◆ To do: When you reach the line containing "You are a GUI" in the entries below, start writing out each line exactly, and stop after the line containing "868x497 pixels.".

◆ Data for this exercise:
++++++

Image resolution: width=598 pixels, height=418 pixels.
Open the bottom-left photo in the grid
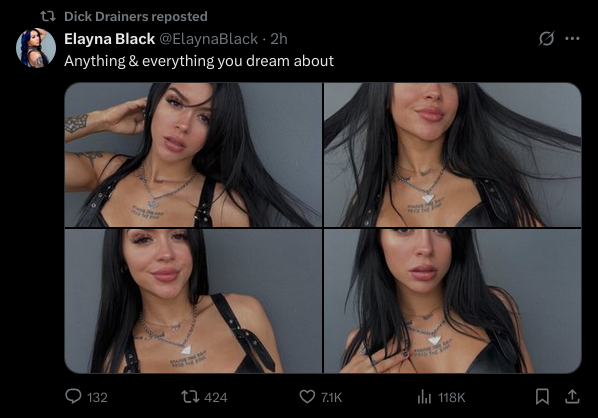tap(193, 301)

++++++

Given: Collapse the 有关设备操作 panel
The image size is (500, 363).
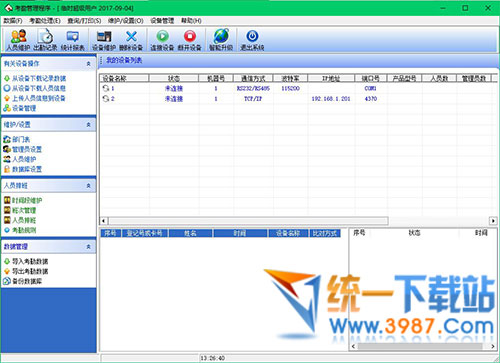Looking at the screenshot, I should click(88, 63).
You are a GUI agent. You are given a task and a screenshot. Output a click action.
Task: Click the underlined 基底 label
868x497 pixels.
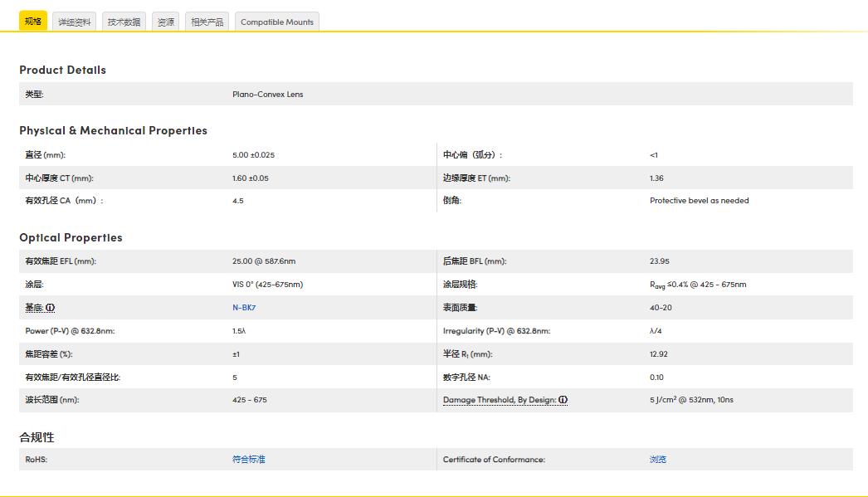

++++++

◆ Solution to this problem:
You are a GUI agent. You are given a task and a screenshot. Output a click action.
Task: Click the underlined 基底 label
868x497 pixels.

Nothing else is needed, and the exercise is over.